Solr provides a considerable number of query parsers. Prominent choices in our case are: “lucene” (the default Lucene query syntax), “dismax” (provides a simplified query syntax and allows additional fine tuning of query parameters, e.g. term boost) and “edismax” which improves on details of the dismax implementation and safety and supports both, simplified and default Lucene query syntax.
In principle the “edismax” parser would be preferred as it allows power users to enter advanced ranking parameters within the query. The “edismax” parser also has the most advanced parameters for OJS providers to customize search handlers. Due to a restriction with respect to the default search operator ("AND") in combination with fielded (multi-lingual) queries, the edismax parser will, however, not be able to provide all required functionality. We therefore currently recommend the Lucene parser as it supports all required search syntax plus the required default search operator in fielded searches. See http://lucene.472066.n3.nabble.com/Dismax-mm-per-field-td3222594.html for a discussion of this restriction.
Query Transformation and Expansion
As we are using the “edismax” query parser, we have to translate OJS queries to solr's extended dismax syntax before posting them to the search handler:
- We add the search field in front of the query and wrap the query in parenthesis, i.e. searchfield:(some query).
- We expand all queries to the journal's configured languages and publication formats. E.g. when a query is done on the title field (e.g. titles:something), then we'll expand this query phrase to OR-joined query phrases on localized fields (e.g. titles_en_US:something OR titles_de_DE:something OR titles_es_ES:something OR titles_txt:something).
This design ensures that queries are always language agnostic and support mixed-language documents. In our example: if the Spanish version of a galley contains an English citation then this citation can be found correctly stemmed in “galley_full_text_pdf_en_US” or generically analyzed in “galley_full_text_pdf_txt”.
Query Analysis and Synonym Injection
We recommend that for query purposes, the query will be analyzed exactly in the same way as the queried document fields at indexing time. Therefore there isn't much to say about query analysis that has not been said before in the analysis chapter. There is only one possible exception to this rule: We may want to consider synonym injection at query time. This means that an additional analysis component could be added to the query analyzer that checks for synonyms, either in a static, manually maintained language-specific thesaurus or in online sources like WordNet. Whenever a synonym is found it will be injected to the token stream and handled as if it had been part of the original query. Whether or not query-side synonym injection should be implemented and from which source is to be decided by the project owner.

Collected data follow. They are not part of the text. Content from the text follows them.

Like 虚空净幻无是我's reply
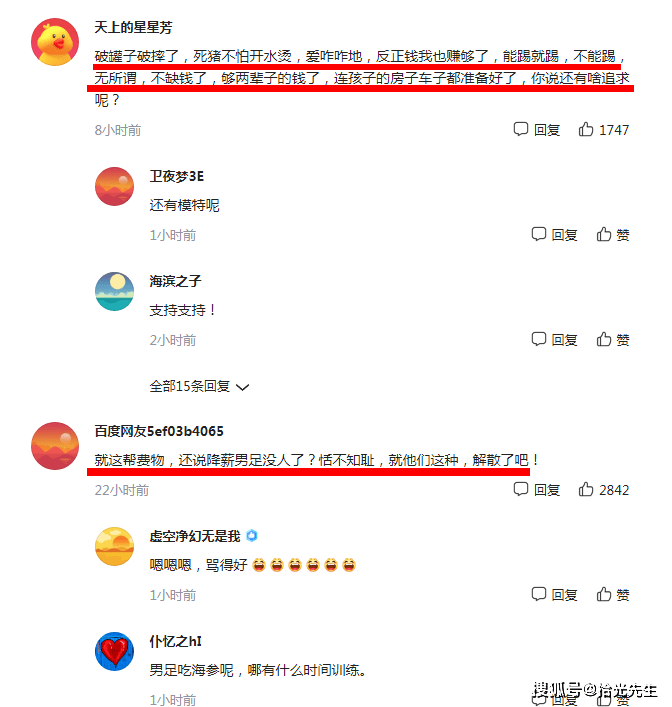This screenshot has width=672, height=707. tap(612, 595)
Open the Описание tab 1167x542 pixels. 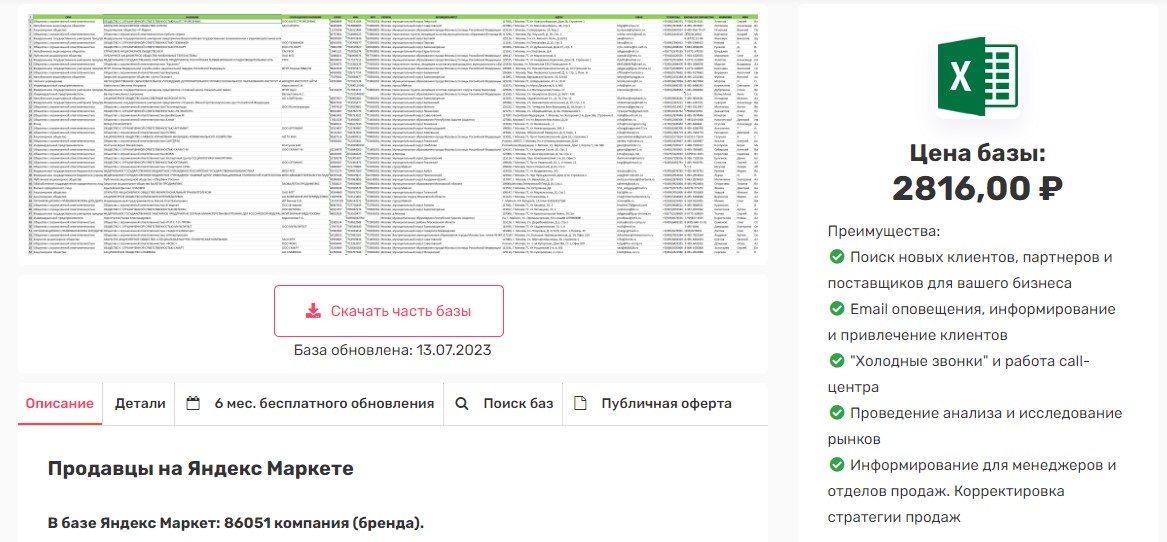point(60,404)
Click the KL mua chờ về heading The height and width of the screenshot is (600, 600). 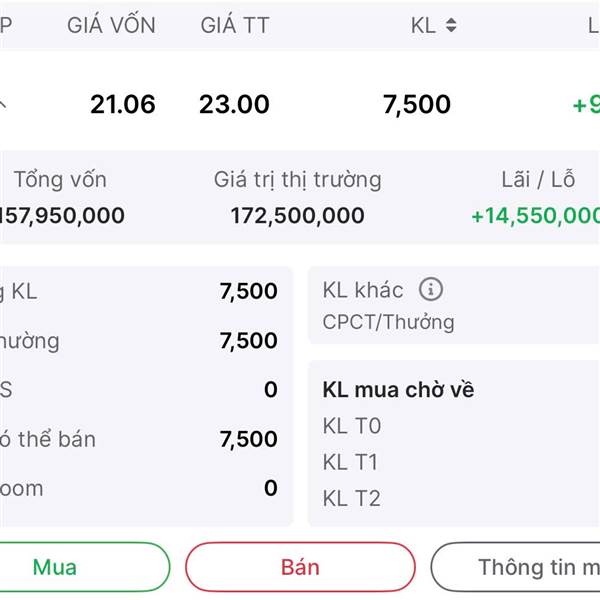[x=398, y=390]
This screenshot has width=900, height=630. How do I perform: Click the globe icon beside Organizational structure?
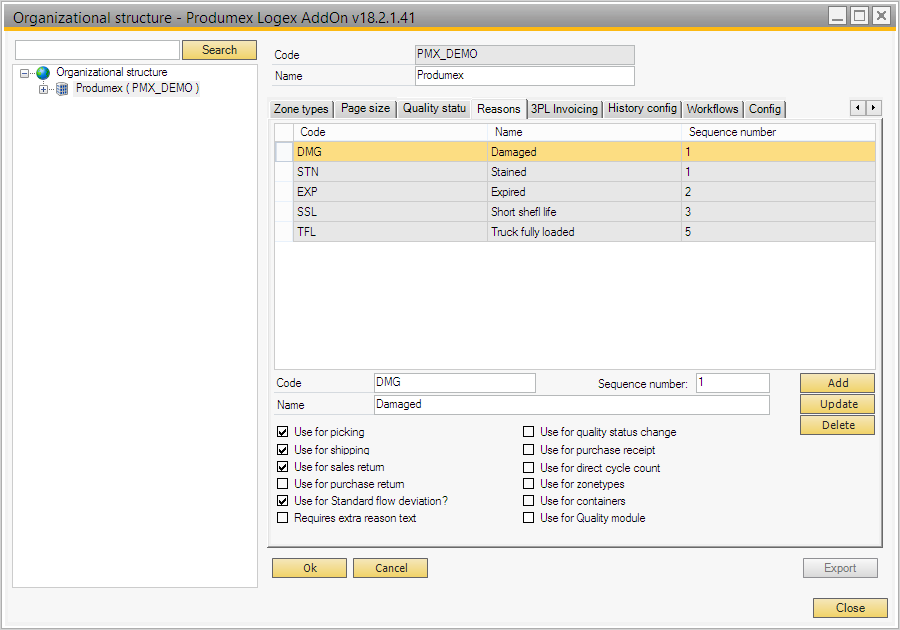pyautogui.click(x=43, y=73)
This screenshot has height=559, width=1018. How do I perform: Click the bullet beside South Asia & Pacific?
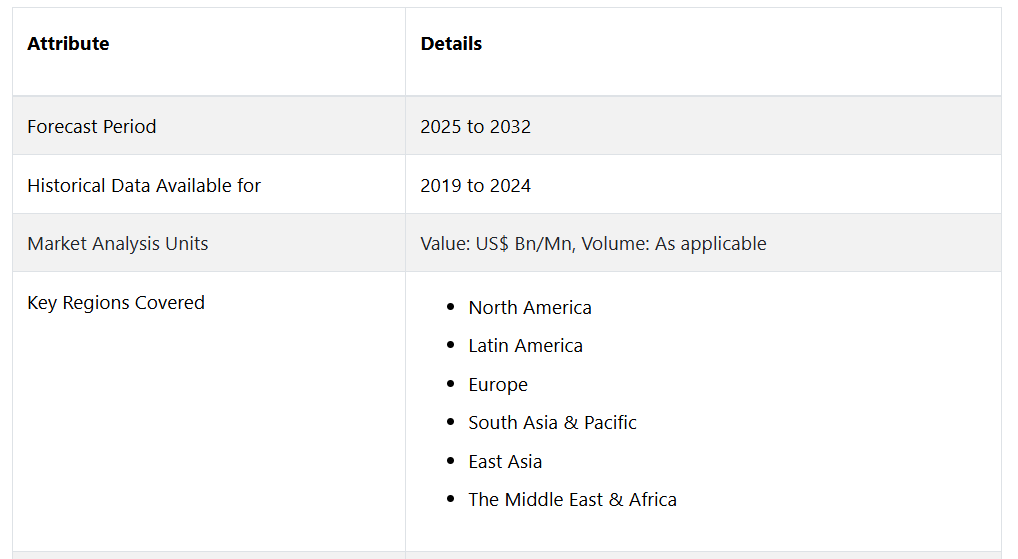(x=451, y=422)
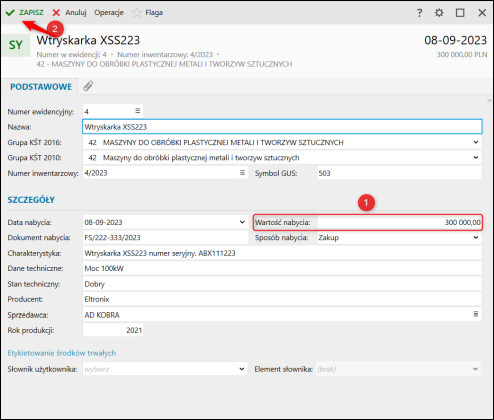This screenshot has width=494, height=420.
Task: Expand Grupa KŚT 2016 dropdown
Action: pyautogui.click(x=475, y=142)
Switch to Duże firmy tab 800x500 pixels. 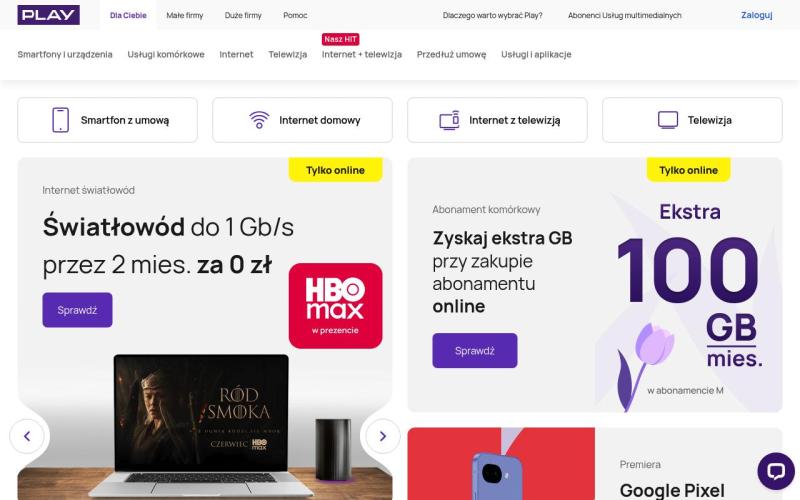(243, 15)
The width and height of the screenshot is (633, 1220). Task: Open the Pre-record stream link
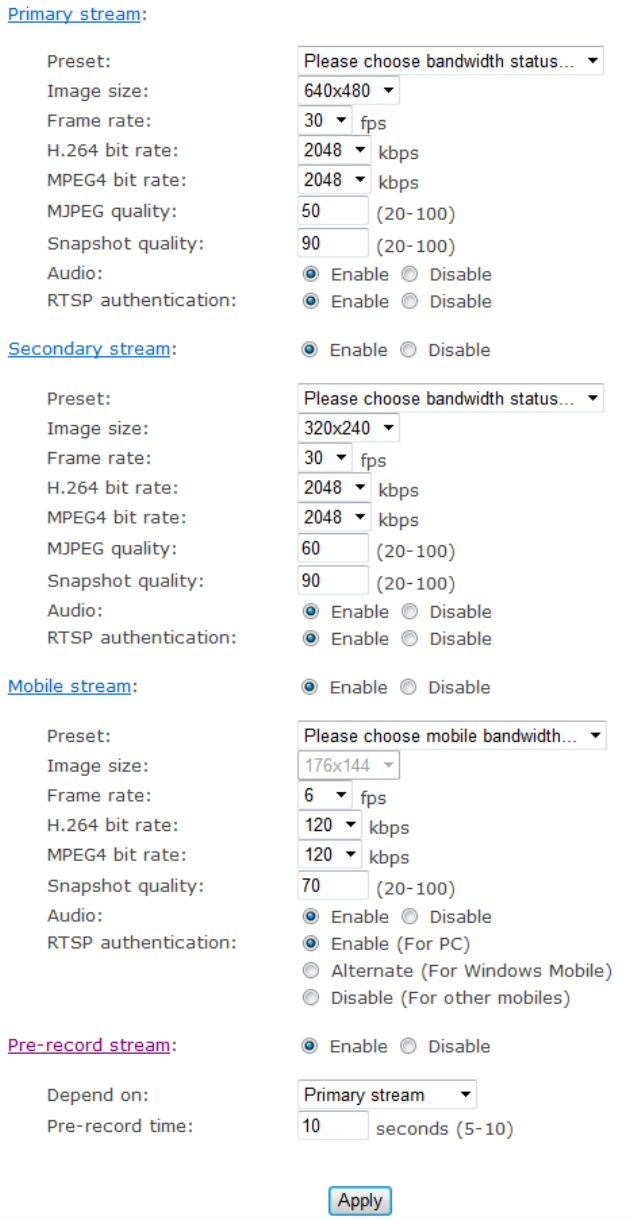pos(89,1045)
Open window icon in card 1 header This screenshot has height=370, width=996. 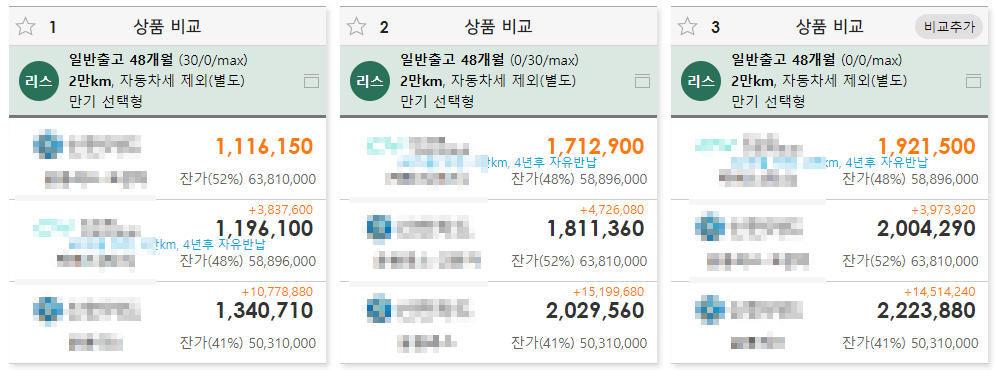311,81
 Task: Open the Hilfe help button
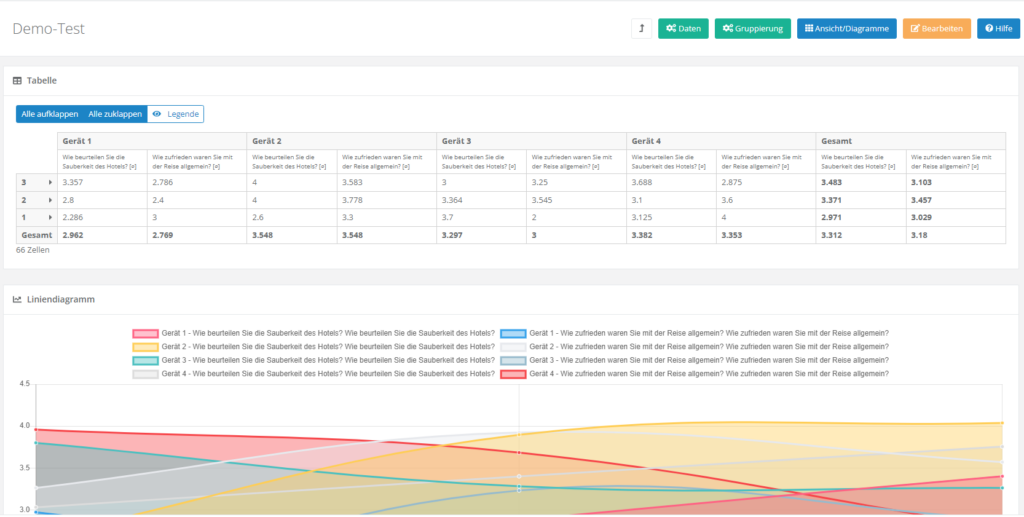pos(998,29)
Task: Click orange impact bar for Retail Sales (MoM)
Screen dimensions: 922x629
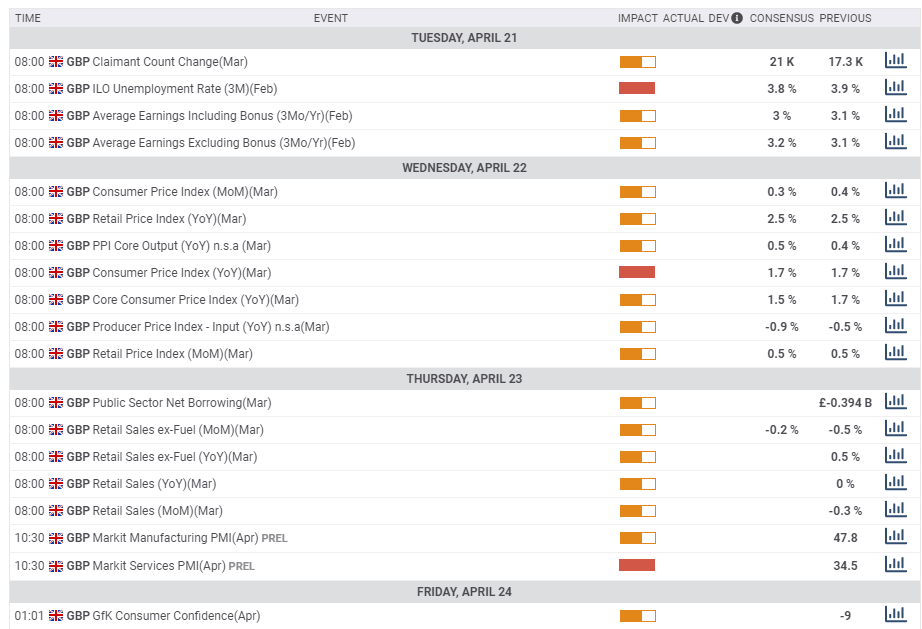Action: [637, 511]
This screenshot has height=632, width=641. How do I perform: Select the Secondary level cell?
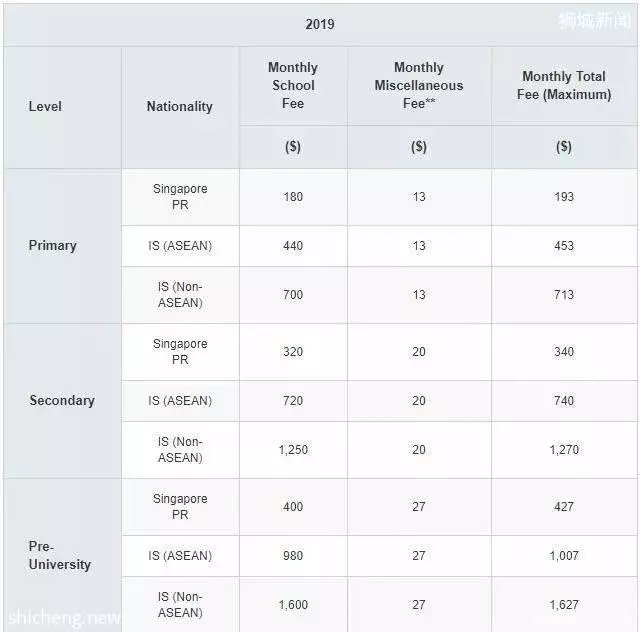(62, 400)
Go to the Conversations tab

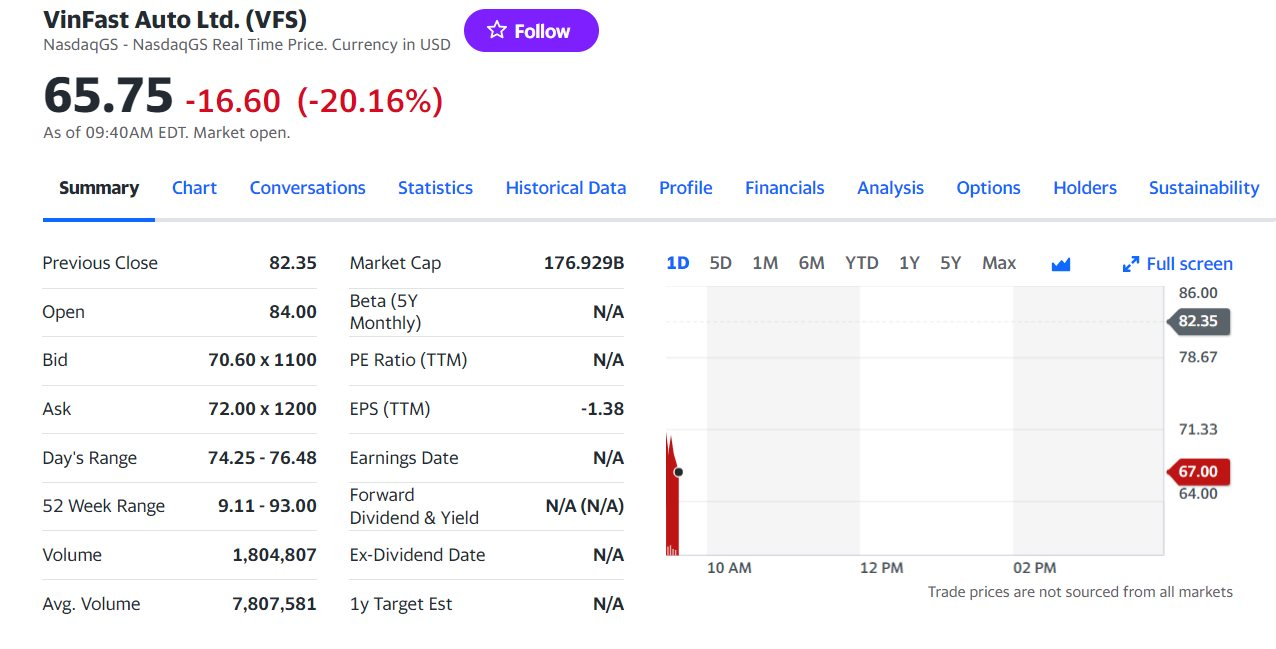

Ranking of OJS articles is done through the default solr/Lucene ranking algorithm. The algorithm is called “term frequency – inverse document frequency” or “TF-IDF” for short and will be outlined in the next few paragraphs. Lucene-specific details of the ranking algorithms are out of scope for this document and can be looked up in the Lucene documentation, above all in the JavaDoc of the StandardSimilarity class.
The term frequency TF(t, d) is the number of times the term t occurs in a given document d.
Inverse Document Frequency
The inverse document frequency of a term t in an index is:
IDF(t) = log(N / DF(t))
- t is an arbitrary dictionary term
- N is the total number of documents in an index. In the Lucene documentation this measure is usually referenced to as "maxDoc".
- DF(t) is the document frequency of term t in an index. The document frequency is defined as the number of documents containing the term t one or more times. In Lucene this is usually called "docFreq".
NB: IDF is finite if every dictionary term t occurs at least once in the document collection (as then DF(t) > 0). If we build our dictionary exclusively from the document collection itself then this is guaranteed and IDF is defined everywhere.
Combined Term / Inverse Document Frequency
Ranking in Lucene is some variant of the combined term/inverse document frequency:
TF-IDF(t, d) = TF(t, d) * IDF(t)
NB: TF-IDF is zero if a document does not contain the term t. If the dictionary contains terms that are not in the document collection then TF-IDF is defined to be zero for this term for all documents. We can usually avoid this by building our dictionary exclusively from the document collection.
Overlap Score Measure
Score(q, d) is the sum over all t in q of TF-IDF(t, d) where q is the set of all terms in a search query.
In other words: A search term contributes highest to a document's ranking for a given search query when the term occurs often in a document and the term has a high discriminatory significance in the document collection by choosing a small percentage of a collection's documents only.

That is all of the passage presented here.